David Mach @ City Art Centre

Review by Sarah Hardie | 16 Aug 2011

The city has found God, or rather David Mach has found him, and decorated the City Art Centre with his image. Mach’s show Precious Light – unmistakably one set up by the city council – celebrates the 400th anniversary of the King James’ Bible. But what was intended as a gesture towards the achievements of 1611 goes far beyond this: David Mach’s work is important and relevant to our times.

Now, perhaps no amount of creative hanging can compete with the escalators and low-level spotlighting, unequivocally proclaiming “you are in a council-run museum”, but beyond this is Mach’s breathtaking work. His collages, depicting scenes from the Bible on a scale appropriate to the epic stories illustrated, are as exciting as you would expect such slices of visual-culture-cake to be. Mach marries Dali, Escher, Piero della Francesca, Heironymous Bosch and Johan Grimonprez, mixing in fictional scenes from Hollywood films and advertisements.

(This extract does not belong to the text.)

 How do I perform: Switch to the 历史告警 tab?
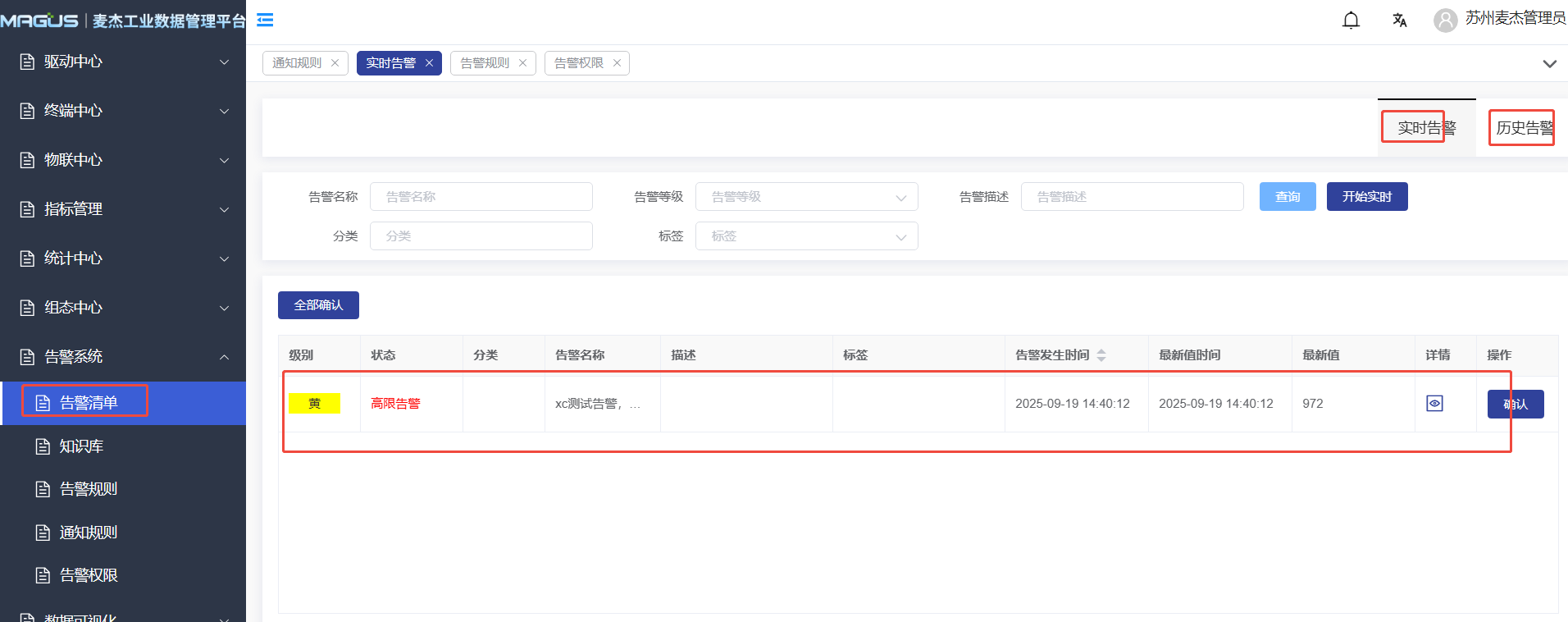click(x=1524, y=128)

A small, chapel-like space off the main gallery holds Mach’s version of the Nativity. In this a black Mary lies, skirt above her bump, baby held against her chest, in a shack above the city of Florence. These pictures blur and question the real and unreal. By exposing the constructed nature of the scene, this Nativity succeeds where others fail. It’s a touching image for the contemporary viewer.

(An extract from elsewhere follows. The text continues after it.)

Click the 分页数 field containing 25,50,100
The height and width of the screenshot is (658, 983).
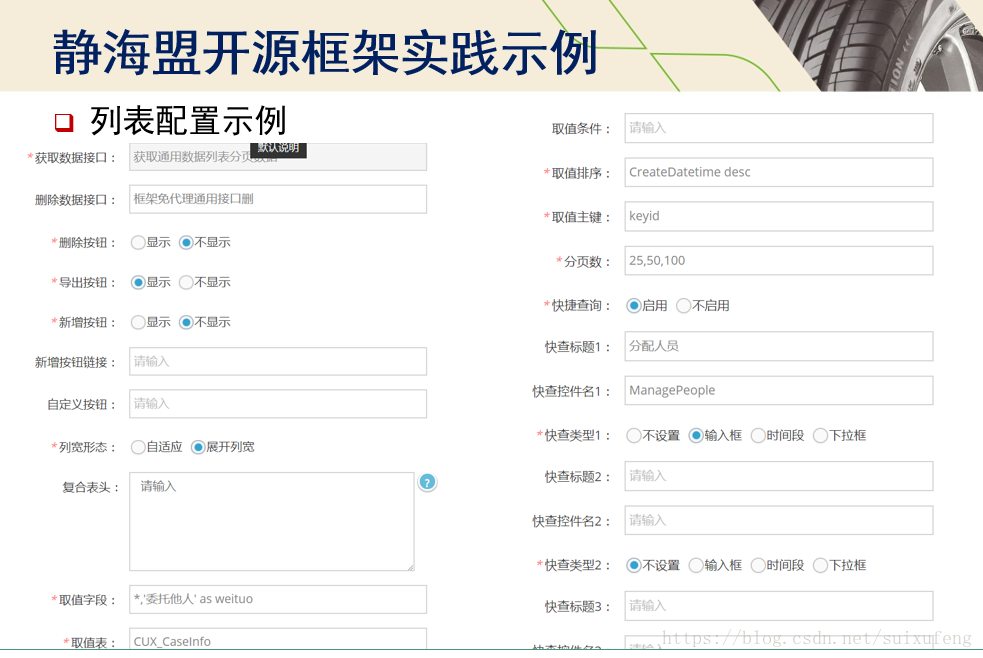click(x=779, y=260)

Another collage filled with appropriated images from adverts, Heaven – Winter shows people in snowman-building-bliss, and might be expected to fail to appeal to our contemporary needs. Surprisingly, it succeeds. Here it comes down to whether we can look past the falseness of representation and embrace the fiction, buy into the adverts, hoping that one day this image of heaven might turn out to be real. Mach asks this question of the Bible and of our faith in the image. He appeals to the believer in us.